Mental Health Helper Dog


Our internet was out all weekend, so I did not get a chance to write a blog for today.  When I got to work the Good News Network newsletter had this interesting story.  Check it out!

Henderson: Spirit gives her new lease on life

Jennifer Francis has been diagnosed with a bipolar spectrum disorder, obsessive compulsive disorder and panic disorder. They are chronic, disabling conditions she will have to cope with for the rest of her life. But if you think they are all that define her, think again.

This year, Francis, 23, will graduate from the University of Western Ontario with a degree in civil and environmental engineering. An accomplished public speaker, she also will travel to California to address the state’s bipolar foundation, which retains her as a member of its consumer advisory board.

And she will do it all in the company of the steadfast four-legged companion she credits with saving her life: her mental health assistance dog, Spirit.

Spirit is not just any working dog. Trained by Hamilton-based Encouraging Paws Service Dogs (encouragingpaws.com), she knows more than 50 commands that help keep Francis safe.

She also has the gift of being able to predict when Francis is about to have a disabling panic attack.

The dog is attached by a special leash that is secured around Francis’s waist. When Spirit senses a panic attack is imminent, she plants herself firmly on the ground, preventing Francis from darting out into traffic or any other life-threatening danger.
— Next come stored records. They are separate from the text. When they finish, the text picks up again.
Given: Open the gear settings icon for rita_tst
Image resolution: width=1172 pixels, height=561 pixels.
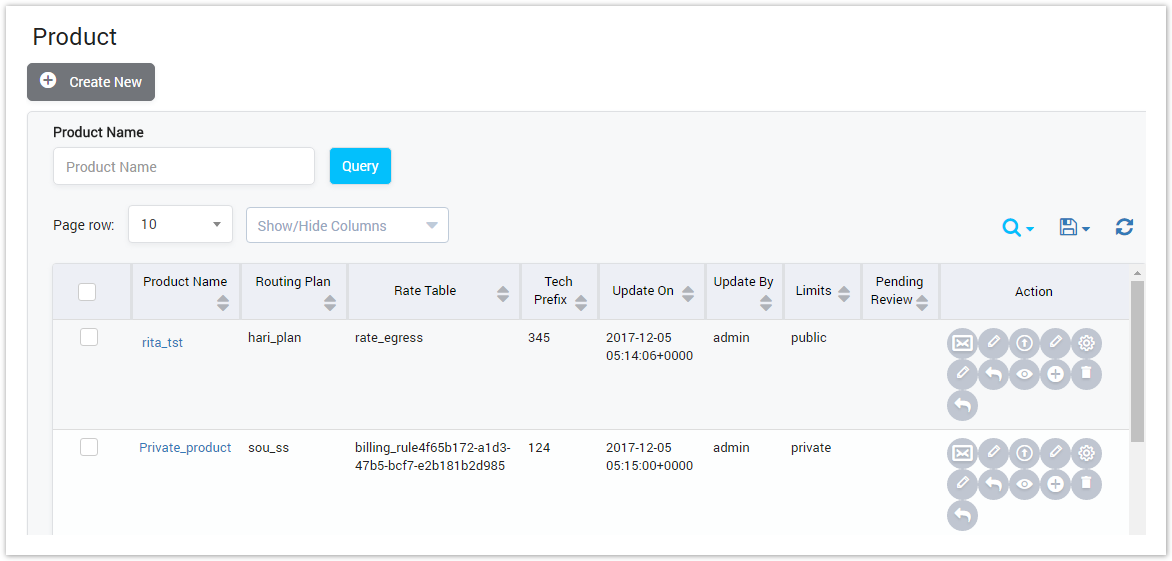Looking at the screenshot, I should point(1087,343).
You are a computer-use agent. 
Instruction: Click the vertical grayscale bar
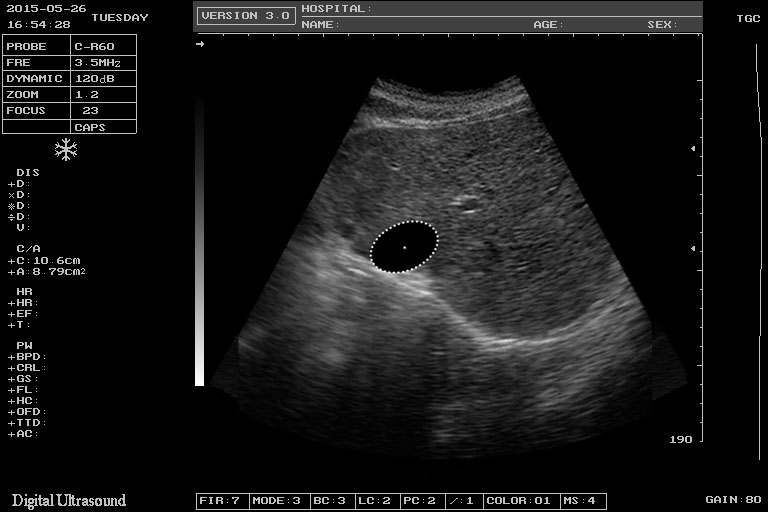(x=199, y=240)
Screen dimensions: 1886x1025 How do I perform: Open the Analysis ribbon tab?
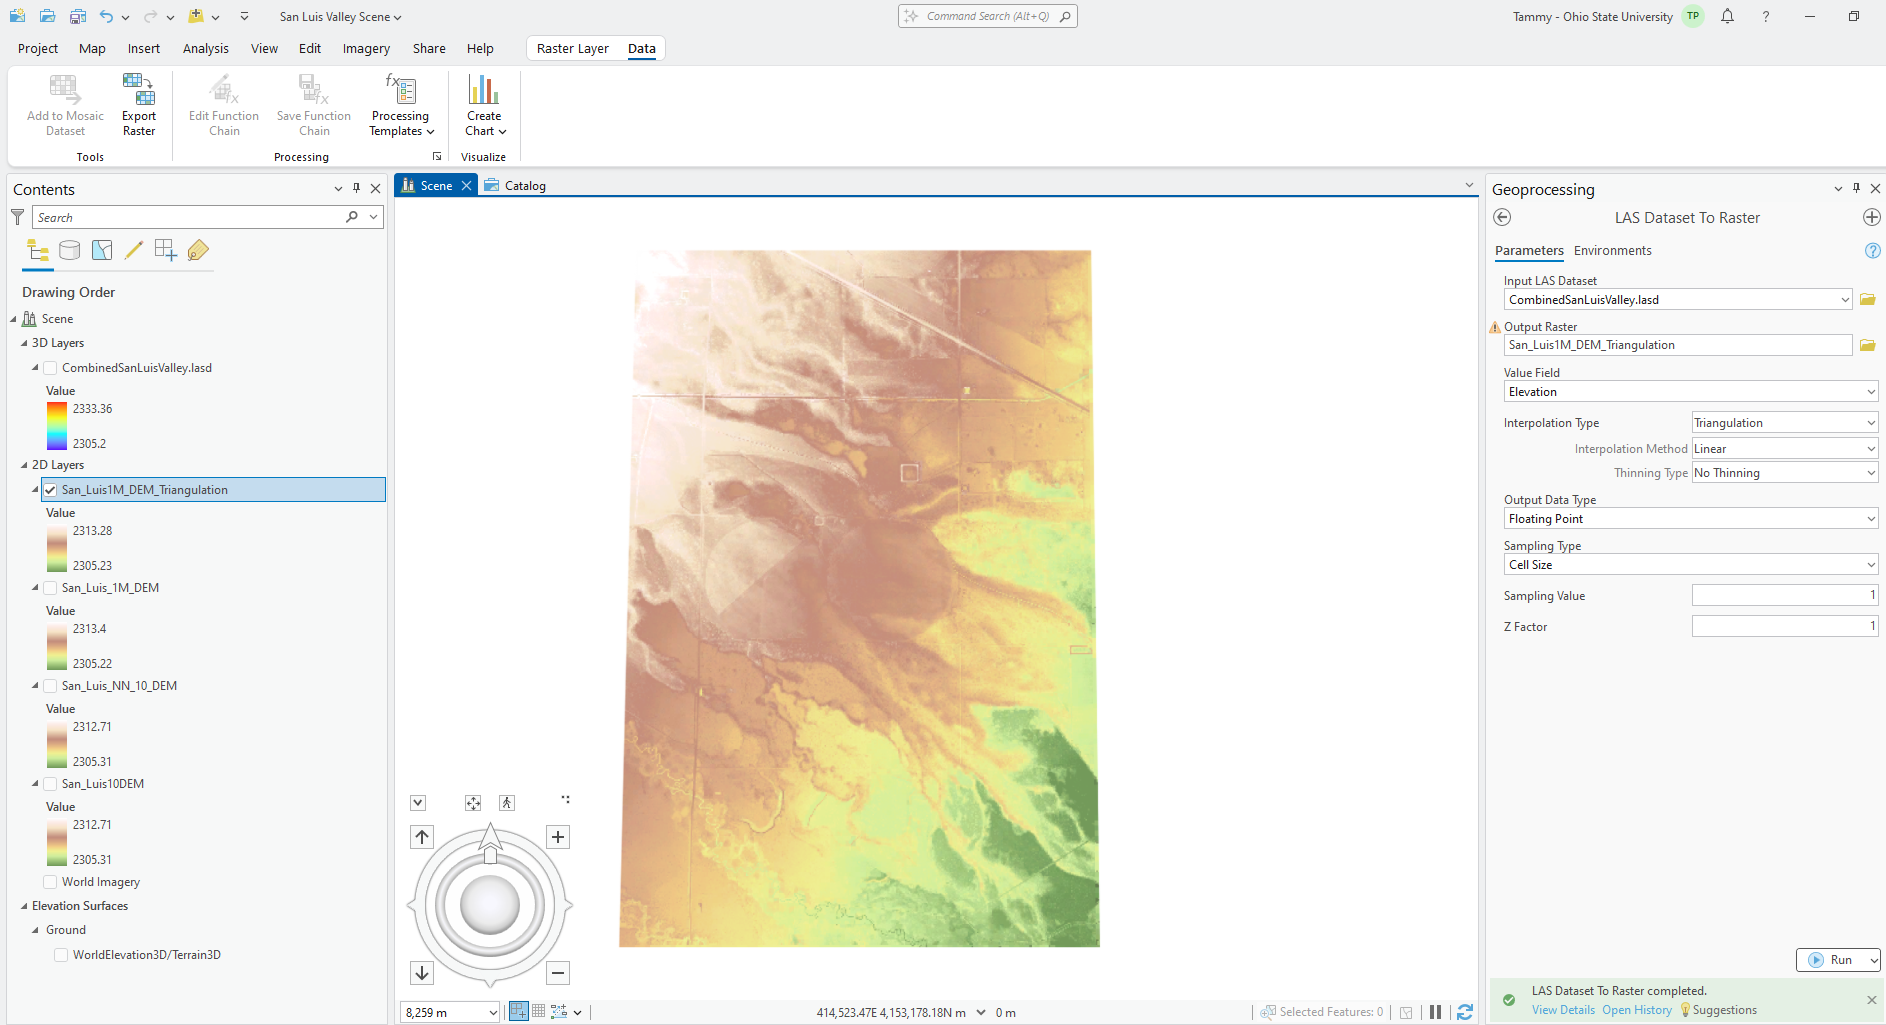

“She grounds me,” says Francis. She means both physically and emotionally.

Spirit is the first mental health assistance dog that Michelle Wright, founder of Encouraging Paws, has schooled. But she will by no means be the last. “This has opened doors,” says Wright, a certified trainer of special skills dogs.

Dealing with mental illness includes some unique challenges.

Most service dogs are bred specially for the jobs they will have. The groups that breed and school them require humans to go and live at the training facility while the two are bonding.

“But people with mental health issues don’t always function well in unfamiliar surroundings,” Francis points out. “You can’t just uproot them from their homes.”

So, if an animal meets the requirements of Encouraging Paws, Wright will train personal pets in the clients’ homes to become accredited service dogs. Needless to say, the human part of the equation has to meet certain requirements, too – including the ability to learn commands and be able to assure that the dog will be cared for.

Service dogs can be taught to do an amazing number of things for people with disabilities, including barking for help, fetching particular items, opening and closing doors, helping to lift legs into bed and alerting people to seizures. But Spirit is definitely breaking new ground.

“They had never heard of mental health assistance dog in California,” says Francis. “That’s part of the reason they invited me to speak there.”

Coping with mental health issues can be very isolating. But Francis says Spirit helps her cross many barriers, enabling her to be herself and, in the process, advocate for more public awareness.

“When you have a service dog with you in public places, people start talking to you, asking questions,” she says.

“You have to learn to deal with those questions. People don’t need to know your exact diagnosis but you can help them understand.”

Dogs can’t cure mental illness. Francis knows she will have to deal with her condition for the rest of her life.

She credits her family and empathetic authorities at the university for helping her come as far as she has.

It has taken her six years to get her degree but she has done it. And she hopes to continue telling her story publicly as part of her commitment to taking mental illness out of the shadows and reducing the stigma.

A year ago Sunday, on Valentine’s Day, Francis was in hospital, struggling yet again to get back her mental equilibrium. With her family, she got a day pass and they took Spirit to a Build-A-Bear store, where they built a dog as a present for Spirit.

With the help of her four-legged companion, Francis says, “I’m turning what many believe to be a curse into the best thing that ever happened to me.”